- What the task requires -
A faithful copy of all the data below, please; leave no line out.

- Supplied entries -
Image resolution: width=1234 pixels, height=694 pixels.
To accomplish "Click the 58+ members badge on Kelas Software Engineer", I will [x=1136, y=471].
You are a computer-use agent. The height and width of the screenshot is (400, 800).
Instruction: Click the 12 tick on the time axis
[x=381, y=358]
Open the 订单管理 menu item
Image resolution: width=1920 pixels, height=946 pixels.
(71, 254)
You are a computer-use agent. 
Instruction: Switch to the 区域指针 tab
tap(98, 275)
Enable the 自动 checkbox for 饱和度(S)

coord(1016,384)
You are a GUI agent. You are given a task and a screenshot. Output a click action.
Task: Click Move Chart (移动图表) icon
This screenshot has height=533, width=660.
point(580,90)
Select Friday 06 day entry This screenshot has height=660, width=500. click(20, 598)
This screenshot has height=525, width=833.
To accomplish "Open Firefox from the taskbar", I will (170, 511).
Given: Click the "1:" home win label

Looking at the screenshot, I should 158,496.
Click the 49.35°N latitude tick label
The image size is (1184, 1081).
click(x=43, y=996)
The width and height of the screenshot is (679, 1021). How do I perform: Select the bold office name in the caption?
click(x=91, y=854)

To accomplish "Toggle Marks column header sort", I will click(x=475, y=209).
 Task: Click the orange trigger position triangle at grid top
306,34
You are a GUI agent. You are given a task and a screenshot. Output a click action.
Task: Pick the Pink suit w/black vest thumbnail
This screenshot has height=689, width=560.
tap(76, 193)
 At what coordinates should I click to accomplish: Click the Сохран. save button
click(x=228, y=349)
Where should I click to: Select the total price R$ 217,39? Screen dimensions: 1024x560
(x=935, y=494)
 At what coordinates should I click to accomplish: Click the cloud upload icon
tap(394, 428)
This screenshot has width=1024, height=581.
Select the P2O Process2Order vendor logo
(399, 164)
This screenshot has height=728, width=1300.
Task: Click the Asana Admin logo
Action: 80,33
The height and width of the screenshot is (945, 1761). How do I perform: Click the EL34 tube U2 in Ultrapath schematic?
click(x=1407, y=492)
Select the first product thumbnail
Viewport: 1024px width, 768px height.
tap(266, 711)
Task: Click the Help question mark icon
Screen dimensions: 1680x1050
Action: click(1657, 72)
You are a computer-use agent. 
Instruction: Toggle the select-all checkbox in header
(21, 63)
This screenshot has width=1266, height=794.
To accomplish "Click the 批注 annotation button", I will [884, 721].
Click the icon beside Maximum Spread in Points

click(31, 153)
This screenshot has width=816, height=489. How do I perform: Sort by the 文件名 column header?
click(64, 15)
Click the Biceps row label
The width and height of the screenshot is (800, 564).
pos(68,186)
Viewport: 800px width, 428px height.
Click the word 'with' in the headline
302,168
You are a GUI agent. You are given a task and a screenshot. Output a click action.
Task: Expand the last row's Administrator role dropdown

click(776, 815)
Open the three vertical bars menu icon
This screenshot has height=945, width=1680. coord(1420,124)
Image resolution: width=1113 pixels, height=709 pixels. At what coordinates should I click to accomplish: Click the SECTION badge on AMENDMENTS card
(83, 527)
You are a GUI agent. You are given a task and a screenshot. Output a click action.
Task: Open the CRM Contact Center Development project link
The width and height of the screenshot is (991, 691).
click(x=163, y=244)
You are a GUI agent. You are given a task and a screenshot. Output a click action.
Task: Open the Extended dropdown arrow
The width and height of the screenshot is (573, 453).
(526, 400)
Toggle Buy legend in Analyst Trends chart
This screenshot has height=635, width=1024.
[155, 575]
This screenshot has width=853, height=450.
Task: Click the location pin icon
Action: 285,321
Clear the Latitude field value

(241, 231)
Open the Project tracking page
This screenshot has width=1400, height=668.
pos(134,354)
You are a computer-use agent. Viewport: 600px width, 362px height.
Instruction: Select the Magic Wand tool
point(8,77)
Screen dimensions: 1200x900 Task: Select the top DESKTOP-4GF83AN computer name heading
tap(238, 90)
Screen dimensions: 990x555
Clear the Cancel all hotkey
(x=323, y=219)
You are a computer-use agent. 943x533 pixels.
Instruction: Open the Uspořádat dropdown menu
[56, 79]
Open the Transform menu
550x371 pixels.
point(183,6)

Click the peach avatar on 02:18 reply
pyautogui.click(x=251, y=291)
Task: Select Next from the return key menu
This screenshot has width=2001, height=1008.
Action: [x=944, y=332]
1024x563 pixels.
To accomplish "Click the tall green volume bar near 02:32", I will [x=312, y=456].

- Written answer -
Image resolution: width=1234 pixels, height=694 pixels.
To accomplish "Click the 58+ members badge on Kelas Software Engineer", I will [x=1136, y=471].
You are a computer-use agent. The height and width of the screenshot is (400, 800).
Instruction: Click the 12 tick on the time axis
[x=381, y=358]
Open the 订单管理 menu item
Image resolution: width=1920 pixels, height=946 pixels.
(71, 254)
You are a computer-use agent. 
Instruction: Switch to the 区域指针 tab
tap(98, 275)
Enable the 自动 checkbox for 饱和度(S)

coord(1016,384)
You are a GUI agent. You are given a task and a screenshot. Output a click action.
Task: Click Move Chart (移动图表) icon
This screenshot has height=533, width=660.
point(580,90)
Select Friday 06 day entry This screenshot has height=660, width=500. click(20, 598)
This screenshot has height=525, width=833.
To accomplish "Open Firefox from the taskbar", I will (170, 511).
Given: Click the "1:" home win label

Looking at the screenshot, I should 158,496.
Click the 49.35°N latitude tick label
The image size is (1184, 1081).
click(x=43, y=996)
The width and height of the screenshot is (679, 1021). How do I perform: Select the bold office name in the caption?
click(x=91, y=854)

To accomplish "Toggle Marks column header sort", I will click(x=475, y=209).
 Task: Click the orange trigger position triangle at grid top
306,34
You are a GUI agent. You are given a task and a screenshot. Output a click action.
Task: Pick the Pink suit w/black vest thumbnail
This screenshot has height=689, width=560.
tap(76, 193)
 At what coordinates should I click to accomplish: Click the Сохран. save button
click(x=228, y=349)
Where should I click to: Select the total price R$ 217,39? Screen dimensions: 1024x560
(x=935, y=494)
 At what coordinates should I click to accomplish: Click the cloud upload icon
tap(394, 428)
This screenshot has width=1024, height=581.
Select the P2O Process2Order vendor logo
(399, 164)
This screenshot has height=728, width=1300.
Task: Click the Asana Admin logo
Action: 80,33
The height and width of the screenshot is (945, 1761). How do I perform: Click the EL34 tube U2 in Ultrapath schematic?
click(x=1407, y=492)
Select the first product thumbnail
Viewport: 1024px width, 768px height.
tap(266, 711)
Task: Click the Help question mark icon
Screen dimensions: 1680x1050
Action: click(1657, 72)
You are a computer-use agent. 
Instruction: Toggle the select-all checkbox in header
(21, 63)
This screenshot has width=1266, height=794.
To accomplish "Click the 批注 annotation button", I will [884, 721].
Click the icon beside Maximum Spread in Points

click(31, 153)
This screenshot has width=816, height=489. How do I perform: Sort by the 文件名 column header?
click(64, 15)
Click the Biceps row label
The width and height of the screenshot is (800, 564).
pos(68,186)
Viewport: 800px width, 428px height.
Click the word 'with' in the headline
302,168
You are a GUI agent. You are given a task and a screenshot. Output a click action.
Task: Expand the last row's Administrator role dropdown

click(776, 815)
Open the three vertical bars menu icon
This screenshot has height=945, width=1680. coord(1420,124)
Image resolution: width=1113 pixels, height=709 pixels. At what coordinates should I click to accomplish: Click the SECTION badge on AMENDMENTS card
(83, 527)
You are a GUI agent. You are given a task and a screenshot. Output a click action.
Task: Open the CRM Contact Center Development project link
The width and height of the screenshot is (991, 691).
click(x=163, y=244)
You are a GUI agent. You are given a task and a screenshot. Output a click action.
Task: Open the Extended dropdown arrow
The width and height of the screenshot is (573, 453).
(526, 400)
Toggle Buy legend in Analyst Trends chart
This screenshot has height=635, width=1024.
[155, 575]
This screenshot has width=853, height=450.
Task: Click the location pin icon
Action: 285,321
Clear the Latitude field value

(241, 231)
Open the Project tracking page
This screenshot has width=1400, height=668.
pos(134,354)
You are a computer-use agent. Viewport: 600px width, 362px height.
Instruction: Select the Magic Wand tool
point(8,77)
Screen dimensions: 1200x900 Task: Select the top DESKTOP-4GF83AN computer name heading
tap(238, 90)
Screen dimensions: 990x555
Clear the Cancel all hotkey
(x=323, y=219)
You are a computer-use agent. 943x533 pixels.
Instruction: Open the Uspořádat dropdown menu
[56, 79]
Open the Transform menu
550x371 pixels.
point(183,6)

Click the peach avatar on 02:18 reply
pyautogui.click(x=251, y=291)
Task: Select Next from the return key menu
This screenshot has width=2001, height=1008.
Action: [x=944, y=332]
1024x563 pixels.
To accomplish "Click the tall green volume bar near 02:32", I will [x=312, y=456].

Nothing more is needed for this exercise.